Published October 21, 2009 by TNJ Staff
Business

Sensing the recession may be history, some investors are sizing up the stocks of higher-end retailers.

Jeff Strong, who is pursuing an MBA in the Applied Security Analysis Program at the Wisconsin School of Business, isn’t one of them.

Despite some heartening economic signals and a robust stock market rebound, Strong said he believes consumers will avoid returning to their devil-may-care ways.

It is more difficult to get credit card loans, house values have declined, personal income has shrunk, and a lot of consumers are focused on paying down debt.

“Many of them won’t go back to throwing everything on their credit cards and not worrying about it,” Strong said. “I don’t expect consumer spending to return to the levels we saw a few years ago, especially with regard to premium vs. value brands.”

During the recession, a lot of consumers traded down, shopping at Wal-Mart and T.J. Maxx rather than Macy’s and Bloomingdale’s. Some believe consumers will abandon the lower-priced retailers and return to their more robust spending habits as the economy recovers, but Strong says that’s “wishful thinking.”

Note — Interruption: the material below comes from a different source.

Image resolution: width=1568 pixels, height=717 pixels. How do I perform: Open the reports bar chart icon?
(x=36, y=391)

If he’s right, off-price retailers should be well positioned to continue their growth. Off-price retailers make purchases later in the buying cycle, even storing some inventory for the next season, so they can pay less and offer customers better deals.

“The off-price industry has been outperforming department store peers and is still attractively valued,” Strong said.

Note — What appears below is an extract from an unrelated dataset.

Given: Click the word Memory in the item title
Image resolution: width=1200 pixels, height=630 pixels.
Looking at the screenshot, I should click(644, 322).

TJX Cos., Framingham, Mass., is the biggest U.S. off-price retailer, operating in all 50 states with well-known store names like T.J. Maxx, Marshall’s and HomeGoods. Its shares are trading at the high end of a 52-week range of $17.80 to $38.84.

While TJX is expected to continue doing well, Strong likes the other big off-price chain even better.

Ross Stores Inc., Pleasanton, Calif., is about half the size of TJX and operates more than 900 Ross Dress for Less and dd’s Discounts stores in 27 states. Most of its stores are in California and the West, in some of the areas that have been hit the hardest by the housing bust.

“Weak consumer balance sheets are going to force a more long-term change in spending habits out there,” Strong said.

Ross has sought-after brands, low prices, lean inventories and fewer markdowns than traditional retailers, he said. Its sales, earnings and profit margins have all been increasing, he said.

As discretionary income rises again and consumer confidence returns, shoppers may just spend more at Ross rather than moving back upstream, Strong said.

The biggest risk Strong associates with Ross shares is the possibility traditional retailers might hold aggressive price promotions that would lure customers away from off-price stores, Strong said.

He and his classmates hold Ross shares in the Applied Security Analysis Program’s $4 million stock portfolio. They have traded as high as $50.50 and as low as $21.70 in the last 52 weeks. Strong says they could trade as high as $58 in the next 12 months.

(c) 2009, Milwaukee Journal Sentinel. Source: McClatchy-Tribune Information Services.